# TASK REQUIREMENTS
Word for word, transcribe every line below.

# DATA SUPPLIED
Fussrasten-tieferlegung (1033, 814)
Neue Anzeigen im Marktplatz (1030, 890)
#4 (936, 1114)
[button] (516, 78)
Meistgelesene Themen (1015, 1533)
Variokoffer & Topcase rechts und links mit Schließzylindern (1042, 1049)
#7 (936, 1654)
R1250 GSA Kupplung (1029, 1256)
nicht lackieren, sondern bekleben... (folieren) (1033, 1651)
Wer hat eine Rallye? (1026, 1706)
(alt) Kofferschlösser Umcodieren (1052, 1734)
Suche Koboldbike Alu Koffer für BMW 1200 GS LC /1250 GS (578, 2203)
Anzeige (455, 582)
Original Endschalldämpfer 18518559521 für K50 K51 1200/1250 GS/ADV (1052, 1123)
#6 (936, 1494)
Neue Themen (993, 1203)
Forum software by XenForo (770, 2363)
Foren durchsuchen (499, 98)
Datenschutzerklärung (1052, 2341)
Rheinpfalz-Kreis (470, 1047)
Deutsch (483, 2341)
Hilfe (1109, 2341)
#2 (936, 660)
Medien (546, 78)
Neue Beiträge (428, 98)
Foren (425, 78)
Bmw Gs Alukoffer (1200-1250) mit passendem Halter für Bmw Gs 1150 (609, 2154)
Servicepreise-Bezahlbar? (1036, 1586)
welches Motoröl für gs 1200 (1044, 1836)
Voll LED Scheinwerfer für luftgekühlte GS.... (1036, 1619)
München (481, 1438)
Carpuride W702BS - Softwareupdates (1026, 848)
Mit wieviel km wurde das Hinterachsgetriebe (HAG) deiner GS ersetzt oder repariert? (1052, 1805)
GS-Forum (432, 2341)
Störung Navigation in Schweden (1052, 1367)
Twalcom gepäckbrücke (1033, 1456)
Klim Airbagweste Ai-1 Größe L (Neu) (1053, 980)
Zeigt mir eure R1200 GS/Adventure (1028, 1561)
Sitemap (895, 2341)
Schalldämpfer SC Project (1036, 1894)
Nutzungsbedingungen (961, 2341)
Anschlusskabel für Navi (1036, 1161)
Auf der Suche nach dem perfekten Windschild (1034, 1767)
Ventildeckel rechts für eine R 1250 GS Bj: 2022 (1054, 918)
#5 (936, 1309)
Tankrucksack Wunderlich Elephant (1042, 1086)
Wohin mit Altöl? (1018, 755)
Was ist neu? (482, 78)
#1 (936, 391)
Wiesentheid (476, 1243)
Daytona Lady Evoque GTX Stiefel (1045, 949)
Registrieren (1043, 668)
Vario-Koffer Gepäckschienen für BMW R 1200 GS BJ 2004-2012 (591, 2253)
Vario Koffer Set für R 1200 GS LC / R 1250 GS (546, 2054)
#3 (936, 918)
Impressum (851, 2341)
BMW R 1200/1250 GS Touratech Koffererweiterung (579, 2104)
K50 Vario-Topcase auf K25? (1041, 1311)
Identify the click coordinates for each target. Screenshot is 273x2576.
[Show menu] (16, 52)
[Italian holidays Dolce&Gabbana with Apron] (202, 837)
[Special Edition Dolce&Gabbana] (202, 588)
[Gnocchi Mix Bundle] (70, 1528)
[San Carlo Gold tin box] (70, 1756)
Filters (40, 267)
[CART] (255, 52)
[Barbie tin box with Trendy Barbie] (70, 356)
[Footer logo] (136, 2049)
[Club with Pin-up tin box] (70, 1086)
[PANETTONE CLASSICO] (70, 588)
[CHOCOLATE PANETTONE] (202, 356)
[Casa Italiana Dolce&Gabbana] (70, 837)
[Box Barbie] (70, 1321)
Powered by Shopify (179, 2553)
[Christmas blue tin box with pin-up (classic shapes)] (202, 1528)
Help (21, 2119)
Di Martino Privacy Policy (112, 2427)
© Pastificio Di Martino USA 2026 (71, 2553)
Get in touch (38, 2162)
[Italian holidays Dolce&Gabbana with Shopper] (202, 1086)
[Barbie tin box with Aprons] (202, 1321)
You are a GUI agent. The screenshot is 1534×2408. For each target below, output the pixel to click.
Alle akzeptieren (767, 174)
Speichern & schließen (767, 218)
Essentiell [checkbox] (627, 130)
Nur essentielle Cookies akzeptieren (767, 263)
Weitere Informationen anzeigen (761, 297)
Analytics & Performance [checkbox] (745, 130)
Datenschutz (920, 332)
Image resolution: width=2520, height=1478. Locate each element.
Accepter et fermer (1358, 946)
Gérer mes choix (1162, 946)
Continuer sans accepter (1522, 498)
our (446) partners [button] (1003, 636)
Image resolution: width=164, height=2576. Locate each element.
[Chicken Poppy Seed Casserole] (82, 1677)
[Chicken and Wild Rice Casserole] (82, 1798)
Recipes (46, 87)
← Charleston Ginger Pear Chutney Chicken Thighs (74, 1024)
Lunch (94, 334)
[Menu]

# ANSWER FOR THE TASK
Fussrasten-tieferlegung (1033, 814)
Neue Anzeigen im Marktplatz (1030, 890)
#4 (936, 1114)
[button] (516, 78)
Meistgelesene Themen (1015, 1533)
Variokoffer & Topcase rechts und links mit Schließzylindern (1042, 1049)
#7 (936, 1654)
R1250 GSA Kupplung (1029, 1256)
nicht lackieren, sondern bekleben... (folieren) (1033, 1651)
Wer hat eine Rallye? (1026, 1706)
(alt) Kofferschlösser Umcodieren (1052, 1734)
Suche Koboldbike Alu Koffer für BMW 1200 GS LC /1250 GS (578, 2203)
Anzeige (455, 582)
Original Endschalldämpfer 18518559521 für K50 K51 1200/1250 GS/ADV (1052, 1123)
#6 (936, 1494)
Neue Themen (993, 1203)
Forum software by XenForo (770, 2363)
Foren durchsuchen (499, 98)
Datenschutzerklärung (1052, 2341)
Rheinpfalz-Kreis (470, 1047)
Deutsch (483, 2341)
Hilfe (1109, 2341)
#2 (936, 660)
Medien (546, 78)
Neue Beiträge (428, 98)
Foren (425, 78)
Bmw Gs Alukoffer (1200-1250) mit passendem Halter für Bmw Gs 1150 (609, 2154)
Servicepreise-Bezahlbar? (1036, 1586)
welches Motoröl für gs 1200 (1044, 1836)
Voll LED Scheinwerfer für luftgekühlte GS.... (1036, 1619)
München (481, 1438)
Carpuride W702BS - Softwareupdates (1026, 848)
Mit wieviel km wurde das Hinterachsgetriebe (HAG) deiner GS ersetzt oder repariert? (1052, 1805)
GS-Forum (432, 2341)
Störung Navigation in Schweden (1052, 1367)
Twalcom gepäckbrücke (1033, 1456)
Klim Airbagweste Ai-1 Größe L (Neu) (1053, 980)
Zeigt mir eure R1200 GS/Adventure (1028, 1561)
Sitemap (895, 2341)
Schalldämpfer SC Project (1036, 1894)
Nutzungsbedingungen (961, 2341)
Anschlusskabel für Navi (1036, 1161)
Auf der Suche nach dem perfekten Windschild (1034, 1767)
Ventildeckel rechts für eine R 1250 GS Bj: 2022 (1054, 918)
#5 (936, 1309)
Tankrucksack Wunderlich Elephant (1042, 1086)
Wohin mit Altöl? (1018, 755)
Was ist neu? (482, 78)
#1 (936, 391)
Wiesentheid (476, 1243)
Daytona Lady Evoque GTX Stiefel (1045, 949)
Registrieren (1043, 668)
Vario-Koffer Gepäckschienen für BMW R 1200 GS BJ 2004-2012 (591, 2253)
Vario Koffer Set für R 1200 GS LC / R 1250 GS (546, 2054)
#3 (936, 918)
Impressum (851, 2341)
BMW R 1200/1250 GS Touratech Koffererweiterung (579, 2104)
K50 Vario-Topcase auf K25? (1041, 1311)
Identify the click coordinates for each target. Screenshot is 273x2576.
[Show menu] (16, 52)
[Italian holidays Dolce&Gabbana with Apron] (202, 837)
[Special Edition Dolce&Gabbana] (202, 588)
[Gnocchi Mix Bundle] (70, 1528)
[San Carlo Gold tin box] (70, 1756)
Filters (40, 267)
[CART] (255, 52)
[Barbie tin box with Trendy Barbie] (70, 356)
[Footer logo] (136, 2049)
[Club with Pin-up tin box] (70, 1086)
[PANETTONE CLASSICO] (70, 588)
[CHOCOLATE PANETTONE] (202, 356)
[Casa Italiana Dolce&Gabbana] (70, 837)
[Box Barbie] (70, 1321)
Powered by Shopify (179, 2553)
[Christmas blue tin box with pin-up (classic shapes)] (202, 1528)
Help (21, 2119)
Di Martino Privacy Policy (112, 2427)
© Pastificio Di Martino USA 2026 (71, 2553)
Get in touch (38, 2162)
[Italian holidays Dolce&Gabbana with Shopper] (202, 1086)
[Barbie tin box with Aprons] (202, 1321)
You are a GUI agent. The screenshot is 1534×2408. For each target below, output the pixel to click.
Alle akzeptieren (767, 174)
Speichern & schließen (767, 218)
Essentiell [checkbox] (627, 130)
Nur essentielle Cookies akzeptieren (767, 263)
Weitere Informationen anzeigen (761, 297)
Analytics & Performance [checkbox] (745, 130)
Datenschutz (920, 332)
Image resolution: width=2520, height=1478. Locate each element.
Accepter et fermer (1358, 946)
Gérer mes choix (1162, 946)
Continuer sans accepter (1522, 498)
our (446) partners [button] (1003, 636)
Image resolution: width=164, height=2576. Locate each element.
[Chicken Poppy Seed Casserole] (82, 1677)
[Chicken and Wild Rice Casserole] (82, 1798)
Recipes (46, 87)
← Charleston Ginger Pear Chutney Chicken Thighs (74, 1024)
Lunch (94, 334)
[Menu]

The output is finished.